Но если по закону «седьмого часа» дополнений хватило на одну главу, то вот с колхозами я развернулся. Когда только начинали-то какая перед нами задача стояла? Прописать, что это такое и «с чем едят». Сделать основу, чтобы было понятно, как людям организовываться. Подчиненность прописать, методы наказания и за что можно это самое наказание получить. Ну и так далее. А сейчас уже все эти вопросы почти решены. Первоначальной неразберихи нет, зато появилась необходимость наметить, как колхозам дальше развиваться. Для меня и моей дипломной работы лучше примера и не придумаешь.

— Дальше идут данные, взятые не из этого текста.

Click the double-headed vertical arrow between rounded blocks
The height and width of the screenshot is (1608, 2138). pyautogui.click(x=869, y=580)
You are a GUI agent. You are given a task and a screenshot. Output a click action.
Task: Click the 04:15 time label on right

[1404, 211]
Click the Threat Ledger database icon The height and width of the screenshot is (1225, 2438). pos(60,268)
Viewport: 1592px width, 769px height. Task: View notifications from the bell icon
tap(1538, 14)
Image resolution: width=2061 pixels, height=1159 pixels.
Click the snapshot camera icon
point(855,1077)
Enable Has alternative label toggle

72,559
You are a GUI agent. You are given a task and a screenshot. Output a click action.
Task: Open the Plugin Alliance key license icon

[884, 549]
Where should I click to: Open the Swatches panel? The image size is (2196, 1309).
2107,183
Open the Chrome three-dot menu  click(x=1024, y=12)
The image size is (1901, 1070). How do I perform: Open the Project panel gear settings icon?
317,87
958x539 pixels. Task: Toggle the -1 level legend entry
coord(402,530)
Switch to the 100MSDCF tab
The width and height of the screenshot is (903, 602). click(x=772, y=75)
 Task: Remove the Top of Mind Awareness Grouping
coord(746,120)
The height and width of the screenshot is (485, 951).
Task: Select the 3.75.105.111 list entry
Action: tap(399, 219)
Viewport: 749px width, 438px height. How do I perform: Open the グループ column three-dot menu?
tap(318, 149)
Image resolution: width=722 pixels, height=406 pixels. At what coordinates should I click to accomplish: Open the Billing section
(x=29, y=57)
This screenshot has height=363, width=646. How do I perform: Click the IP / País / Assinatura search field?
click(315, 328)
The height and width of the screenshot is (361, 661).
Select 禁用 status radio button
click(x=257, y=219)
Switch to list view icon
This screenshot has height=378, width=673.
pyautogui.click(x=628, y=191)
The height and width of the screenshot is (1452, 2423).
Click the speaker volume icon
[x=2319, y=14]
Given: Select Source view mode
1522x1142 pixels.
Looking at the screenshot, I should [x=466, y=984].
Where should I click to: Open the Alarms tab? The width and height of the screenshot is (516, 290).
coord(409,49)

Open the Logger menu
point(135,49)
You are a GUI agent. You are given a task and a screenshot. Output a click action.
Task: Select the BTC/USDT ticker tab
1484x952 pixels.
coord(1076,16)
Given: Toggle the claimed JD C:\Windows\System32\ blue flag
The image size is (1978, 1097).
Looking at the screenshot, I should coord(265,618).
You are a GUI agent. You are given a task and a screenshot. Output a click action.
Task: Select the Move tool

Первое, на чем я решил заострить внимание — возможность колхозам строить жилье для входящих в него работников за счет оставляемой колхозу части прибыли. Далее — возможность расширения номенклатуры производимой продукции, на что государство должно оставлять в колхозе дополнительную часть прибыли. То есть забирать не семьдесят процентов, как происходит сейчас, а пятьдесят, а двадцать процентов как раз и пускать на то самое «расширение». Ну и далее, как и в первоначальном варианте, этот процент должен сдвигаться в пользу колхоза. Еще один пункт — оставлять колхозу часть средств либо на постройку своих санаториев, либо для оплаты путевок в них.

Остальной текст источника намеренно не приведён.